Case report: A 25-year-old patient presented for further diagnosis and treatment of a colliquating, high febrile cervical lymphadenopathy. The patient from Thailand who had been living in Germany for 8 years reported she worked as rice farmer during the 1980s. Examination showed a vast physical condition with severe weight loss, joint- and swallowing aches which did not respond to high doses of parenteral antibiotic treatment. The histology of a lymph node revealed a necrotizing lymphadenitis, lymphoma were excluded. During further complications (sepsis, splenic and intracerebral abscesses and osteomyelitis) multiple different cytologic samples from lympoid tissue, different wound lesions and brochial secretion microscopically showed non-fermenting, gram-negative rods by 16S-rDNA-analysis identified as Burkholderia cocovenenans/ gladioli. Thus a melioidosis-like diasease (endemic in south east asia) was diagnosed.

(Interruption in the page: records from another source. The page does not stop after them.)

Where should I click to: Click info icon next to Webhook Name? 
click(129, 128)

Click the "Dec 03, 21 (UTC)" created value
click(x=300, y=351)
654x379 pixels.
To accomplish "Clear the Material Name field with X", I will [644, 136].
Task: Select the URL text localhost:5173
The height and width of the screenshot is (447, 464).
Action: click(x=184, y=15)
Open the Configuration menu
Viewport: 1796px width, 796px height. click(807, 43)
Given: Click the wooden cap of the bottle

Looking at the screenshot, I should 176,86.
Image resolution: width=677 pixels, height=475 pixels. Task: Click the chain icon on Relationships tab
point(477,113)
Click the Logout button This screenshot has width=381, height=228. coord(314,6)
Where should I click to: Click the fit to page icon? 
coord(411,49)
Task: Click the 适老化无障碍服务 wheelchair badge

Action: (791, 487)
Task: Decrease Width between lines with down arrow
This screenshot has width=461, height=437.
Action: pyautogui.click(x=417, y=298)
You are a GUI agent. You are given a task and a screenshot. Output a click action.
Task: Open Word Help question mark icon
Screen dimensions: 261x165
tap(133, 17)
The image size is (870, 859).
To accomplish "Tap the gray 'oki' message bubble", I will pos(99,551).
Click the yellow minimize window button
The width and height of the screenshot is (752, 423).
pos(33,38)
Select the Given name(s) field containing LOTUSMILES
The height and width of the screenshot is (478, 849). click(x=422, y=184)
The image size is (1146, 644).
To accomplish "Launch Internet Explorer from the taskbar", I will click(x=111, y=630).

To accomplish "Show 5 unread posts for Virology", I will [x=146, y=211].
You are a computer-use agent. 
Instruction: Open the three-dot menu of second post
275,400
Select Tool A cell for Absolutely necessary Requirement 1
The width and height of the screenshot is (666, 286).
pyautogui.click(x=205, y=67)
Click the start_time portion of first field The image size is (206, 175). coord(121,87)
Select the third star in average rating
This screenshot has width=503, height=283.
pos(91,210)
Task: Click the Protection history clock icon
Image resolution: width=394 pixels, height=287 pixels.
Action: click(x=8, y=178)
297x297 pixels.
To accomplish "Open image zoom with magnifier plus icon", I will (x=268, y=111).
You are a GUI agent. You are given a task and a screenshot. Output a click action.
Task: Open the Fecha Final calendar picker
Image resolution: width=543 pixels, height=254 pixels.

Responsible for the severe course with a lethal recurrence despite antibiotic treatment was the patients additional immune defect (anti-interferone-γ-autoantibodies)

Summary: Travelling history informations become more and more important considering increasing long-distance travelling and worldwide migration movements. Unclear inflammatory/infectious diseases require early interdisciplinary treatment. Detailed informations for the pathologist facilitate the diagnosis.